Aufgaben »
1 - Bitte gib aus dem Textauszug über die Renaissance alles von „Nikolaus von Kues“ bis hinunter zu „Renaissance, Francesco Petrarca.“ wortgetreu wieder.
2 - Beantworte anhand des Textauszugs über die Renaissance diese Fragen:
(a) Von wem stammt der Beitrag?
(b) Aus welchem Werk und welchem Kapitel stammt das Zitat von Nikolaus von Kues?
(c) In wessen Brief wird das neue „Klima des Individualismus und der freien Forschung“ laut Text vielleicht am besten eingefangen?

Textauszug »
--------------------------------

Wie kann der Mensch gleichzeitig irdisch und göttlich sein?
Teil 2 des Beitrags von David Gosselin zur Bedeutung des christlich-humanistischen Menschenbildes für die Entwicklung der westlichen Zivilisation.
Die Welt braucht eine Renaissance - keinen Reset. Teil 2. Von David Gosselin
Das Mysterium der Renaissance
“Ich weiß aber, daß diese Aufnahmefähigkeit, welche Vereinigung gewährt, nichts ist als Ähnlichkeit. Die Unfähigkeit aber stammt aus Unähnlichkeit. Wenn ich mich also in jeder nur möglichen Weise Deiner Gutheit ähnlich gemacht habe, werde ich gemäß dem Grad dieser Ähnlichkeit die Wahrheit empfangen können.”
Nikolaus von Kues - Vom Sehen Gottes, Kapitel 4
Das neue “Klima des Individualismus und der freien Forschung” und die von den SRI-Forschern konstatierte Ablehnung der scholastischen Methodik wird vielleicht nirgendwo besser eingefangen als in einem Brief eines der führenden klassischen humanistischen Gelehrten der Goldenen Renaissance, Francesco Petrarca.

--------------------------------

Daten zum Auffinden sichtbarer Ziele:
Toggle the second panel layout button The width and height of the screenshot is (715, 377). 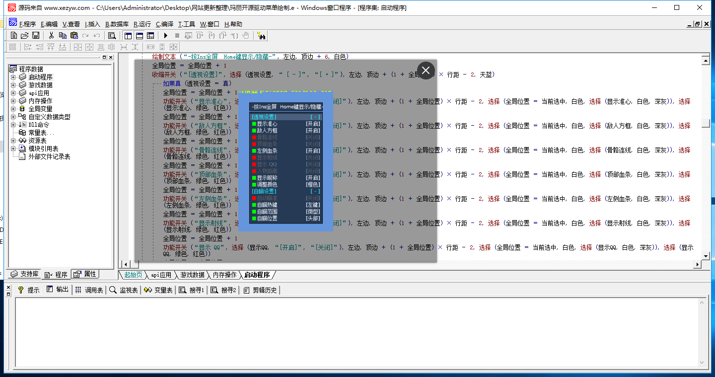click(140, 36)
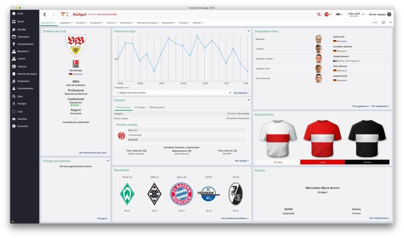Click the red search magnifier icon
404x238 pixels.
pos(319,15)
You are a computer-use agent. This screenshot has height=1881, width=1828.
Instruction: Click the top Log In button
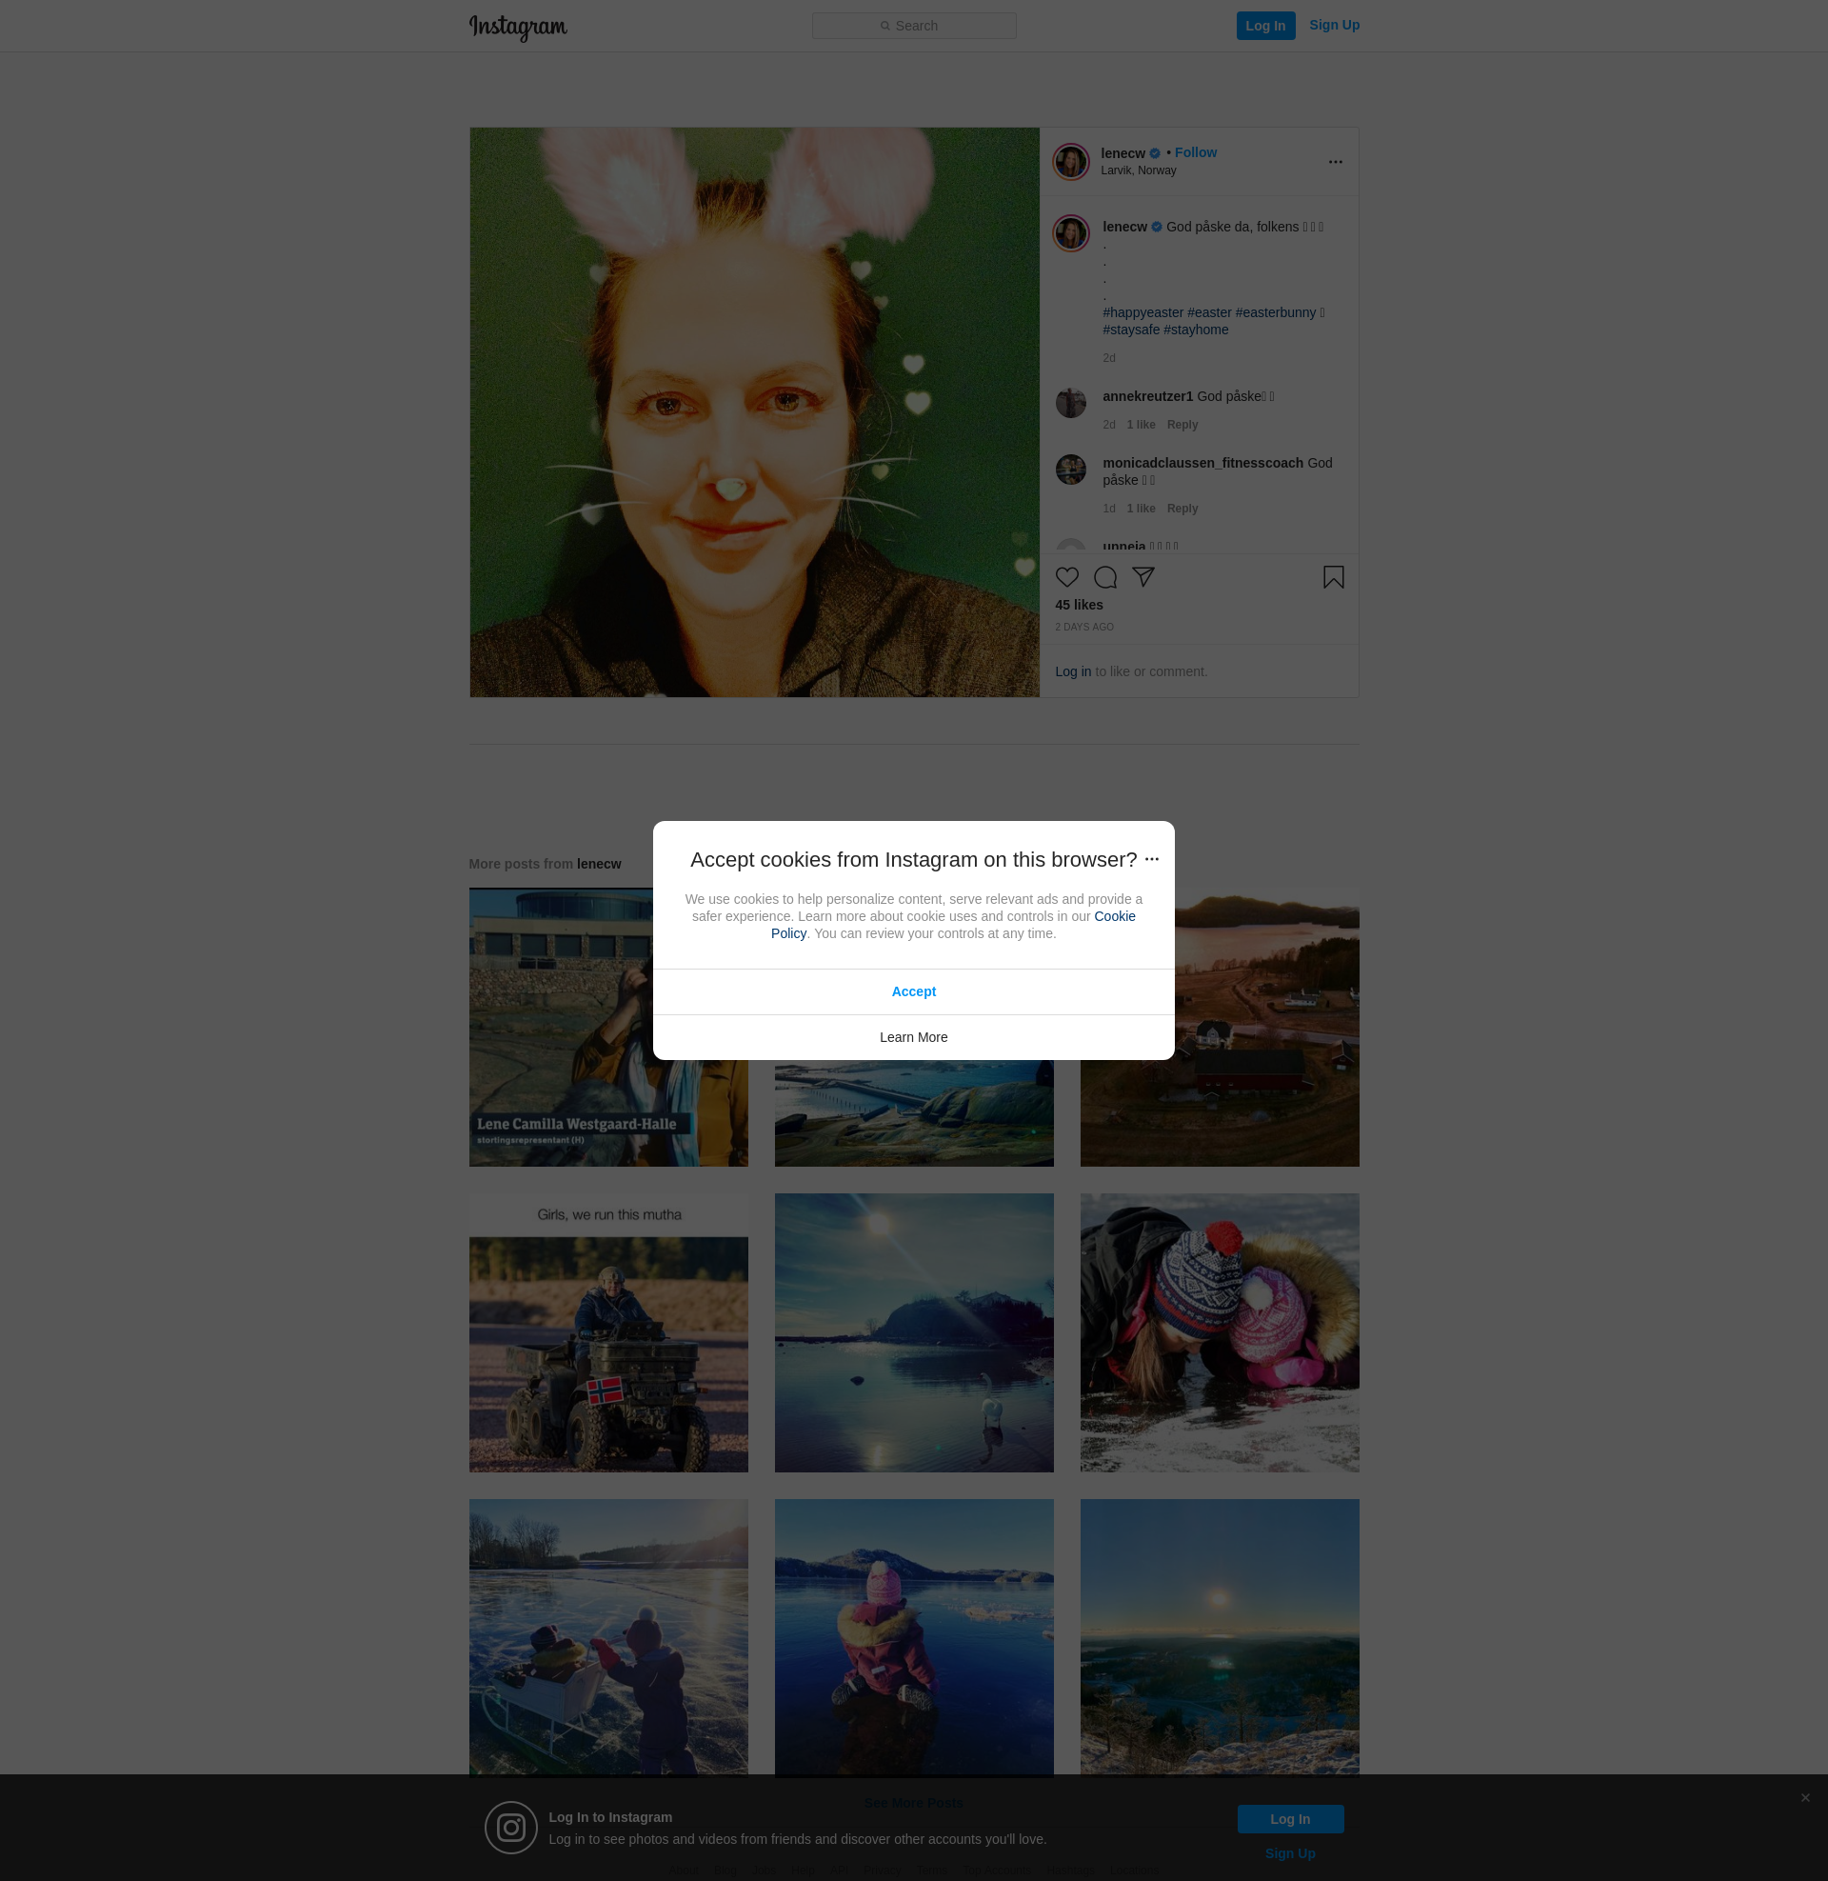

--------------------------------

Lösungen »
1 -
Nikolaus von Kues - Vom Sehen Gottes, Kapitel 4
Das neue “Klima des Individualismus und der freien Forschung” und die von den SRI-Forschern konstatierte Ablehnung der scholastischen Methodik wird vielleicht nirgendwo besser eingefangen als in einem Brief eines der führenden klassischen humanistischen Gelehrten der Goldenen Renaissance, Francesco Petrarca.

2 -
(a) Von David Gosselin.
(b) Aus „Vom Sehen Gottes“, Kapitel 4.
(c) In einem Brief von Francesco Petrarca.